Never a film widely appreciated by the general public, the under-the-radar influence of BARTON FINK has continued through the years if only as a perverse in-joke—the code name for the Wachowski’s MATRIX sequels during production was THE BURLYMAN (the “scenario” Barton comes up with) and naming the ship used in each film the Nebuchadnezzar could have been taken directly from the title of W.P. Mayhew’s novel that the author autographs a copy of for Barton. Not to mention how for years the Coens have hinted in interviews that they would want to make a sequel to the film called OLD FINK and they’re just waiting for John Turturro to be the proper age for. Is this another Coen Brothers joke or are they serious? I’m still not sure, but I can safely say that I can’t think of any other sequel that I would be as excited to see if it ever happened. Or maybe I’m just living my own sequel as I reside in my own version of the Hotel Earle, dreaming of a beautiful girl staring out at the ocean as I sit here not trying to finish a screenplay that has no one waiting to read it.

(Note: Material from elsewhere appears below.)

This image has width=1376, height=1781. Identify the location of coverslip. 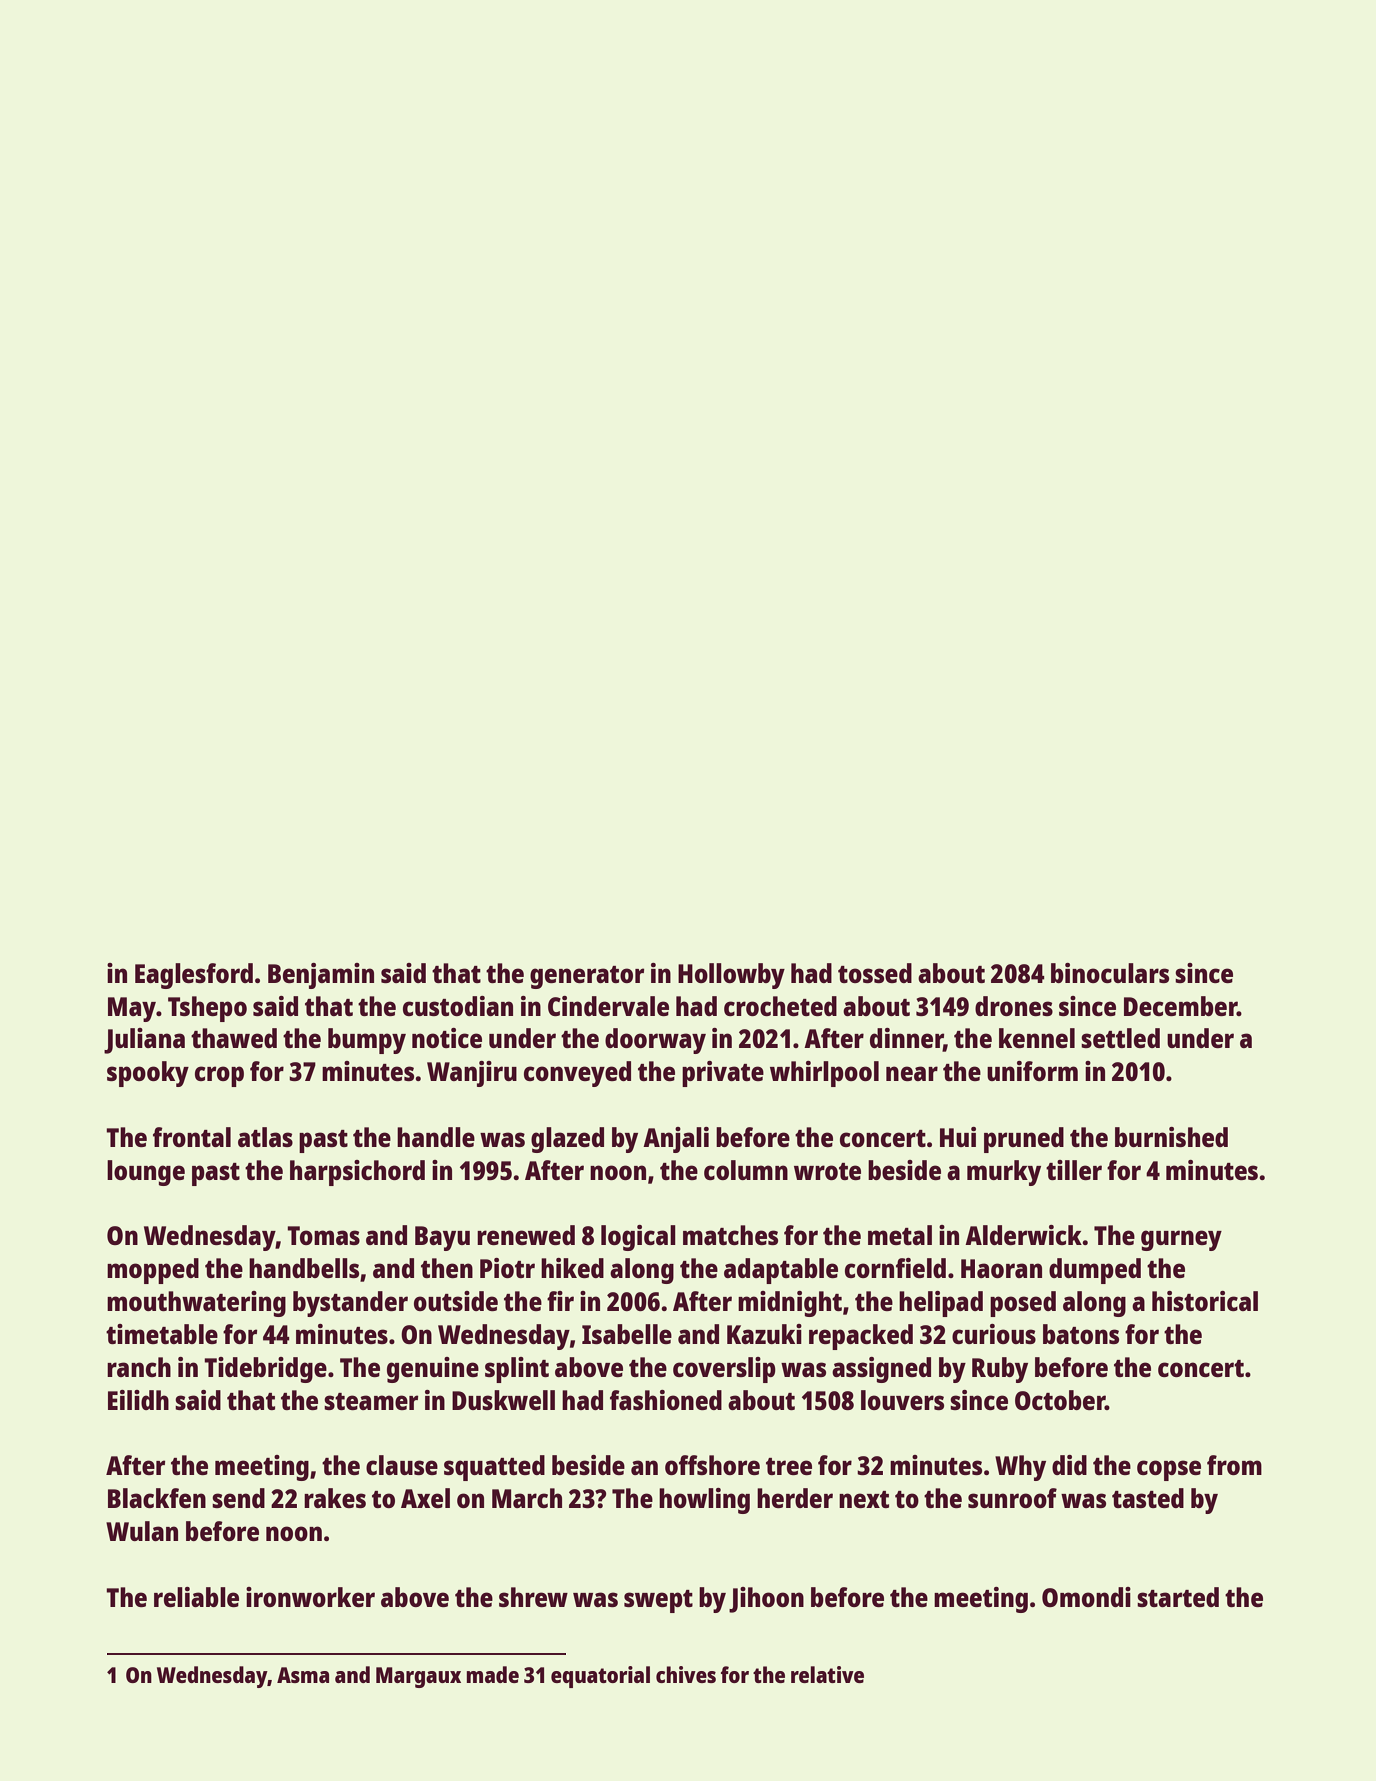
(724, 1370).
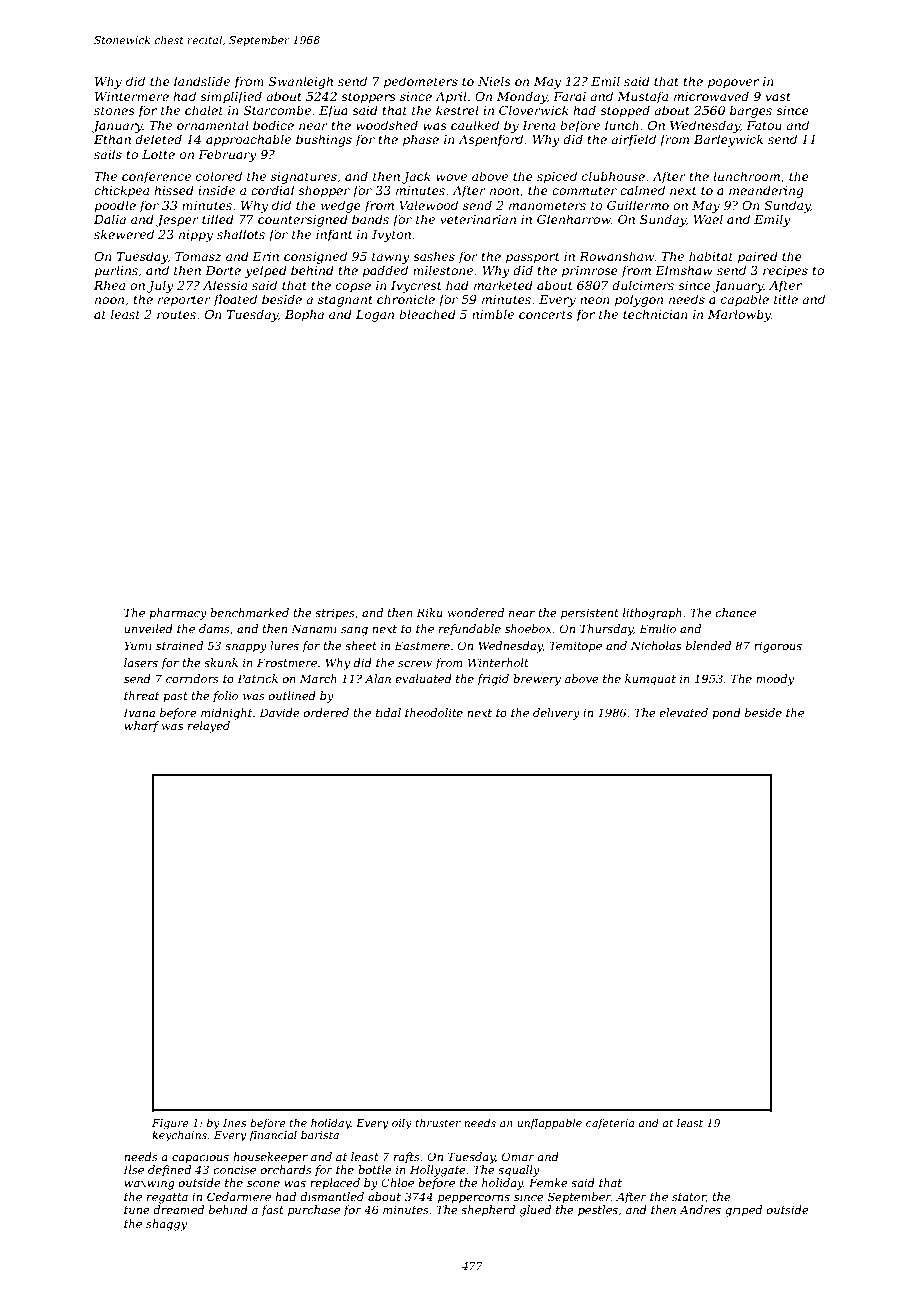 The height and width of the image is (1308, 924). What do you see at coordinates (786, 299) in the image?
I see `title` at bounding box center [786, 299].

Anyway, as I sit here trying to figure out what to say about this film about writer’s block, I realize that I’ve been blocked too. Maybe I’ve been blocked for a long time, I don’t know. As of a few days ago, I’m not even employed anymore so maybe this should be a chance to do something about all that. I think I may still even have that box I used to carry around on Halloween somewhere around here so maybe I should put it on the desk here in front of me. After all, we eventually need to be reminded what it’s really like to live the life of the mind. “You’re very beautiful. Are you in pictures?” “Don’t be silly.” That’s the closest I’ve ever gotten to an answer as well.